Au contraire, les opposants à une fiscalité allégée pour les plus riches mettent en avant les risques d’une telle politique, car ils expliquent que les détenteurs de capitaux ne réinvestissent pas forcément leurs gains dans l’économie réelle, mais qu’ils peuvent aussi profiter d’une fiscalité allégée pour spéculer sur les marchés financiers ou accumuler des biens de luxe. Ils affirment que les entrepreneurs ne sont pas nécessairement plus innovants ou plus performants quand ils paient moins d’impôts, et qu’ils peuvent aussi profiter de leur situation pour accroître leur pouvoir ou leur influence. Ils soutiennent également que les salariés ne sont pas forcément plus productifs ou plus qualifiés quand les patrons sont moins taxés, mais qu’ils peuvent aussi subir une dégradation de leurs conditions de travail ou de leur protection sociale.
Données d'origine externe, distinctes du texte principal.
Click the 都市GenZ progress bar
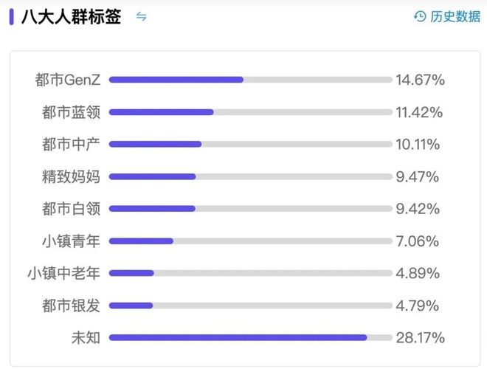This screenshot has width=487, height=369. pos(250,80)
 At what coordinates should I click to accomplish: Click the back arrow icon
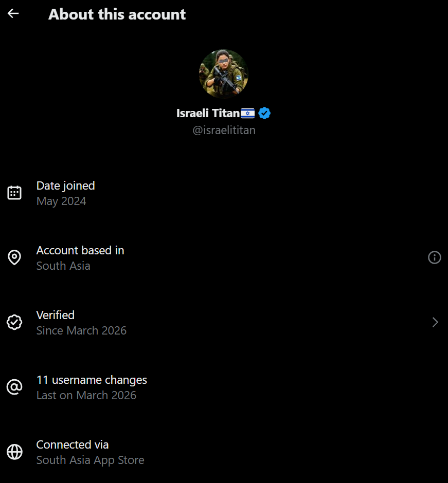tap(13, 14)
Sur le plan social, les partisans d’une fiscalité allégée pour les plus riches invoquent le principe de justice fiscale et le respect du mérite. En effet, ils considèrent que les hauts revenus et les grandes fortunes sont le résultat d’un travail acharné, d’un talent exceptionnel ou d’un risque assumé. Ils estiment donc qu’il est normal que ces contribuables gardent une part importante de leurs revenus et de leur patrimoine, et qu’ils ne soient pas pénalisés par une fiscalité confiscatoire.
Le récent rapport de l’Institut des politiques publiques (IPP) : « pavé dans la marre » ?
Lors de la publication très médiatisée de l’étude « Quels impôts les milliardaires paient-ils ? » par l’Institut des politiques publiques (IPP) le 6 juin dernier, certains politiques et éditorialistes ont brandi le chiffre de 2% d’impôts payés par les 378 contribuables les plus riches, preuve que la France serait un vrai paradis (fiscal) pour les grandes fortunes.
A l’inverse, le cabinet de Bruno Le Maire à Bercy et d’autres médias ont insisté sur un taux d’impôt bien plus élevé, de 26%, mentionné dans la même étude pour 75 milliardaires identifiés. Ce taux, qui a tendance à diminuer pour les plus fortunés, ne fait pas pour autant de la France un « paradis fiscal » pour ultrariches.
Le seuil pour faire partie des 0,1% des ménages ayant le revenu fiscal le plus élevé se situe à 391 000 euros, et il faut considérer 627 000 euros pour le revenu économique. Les ultrariches payent bien 26% d’impôts, essentiellement sur les bénéfices de leurs sociétés, donc à des taux tout de même plus faibles que ceux de l’impôt sur le revenu. Notre système fiscal taxe donc beaucoup moins les plus fortunés, qu’une grande partie de la population.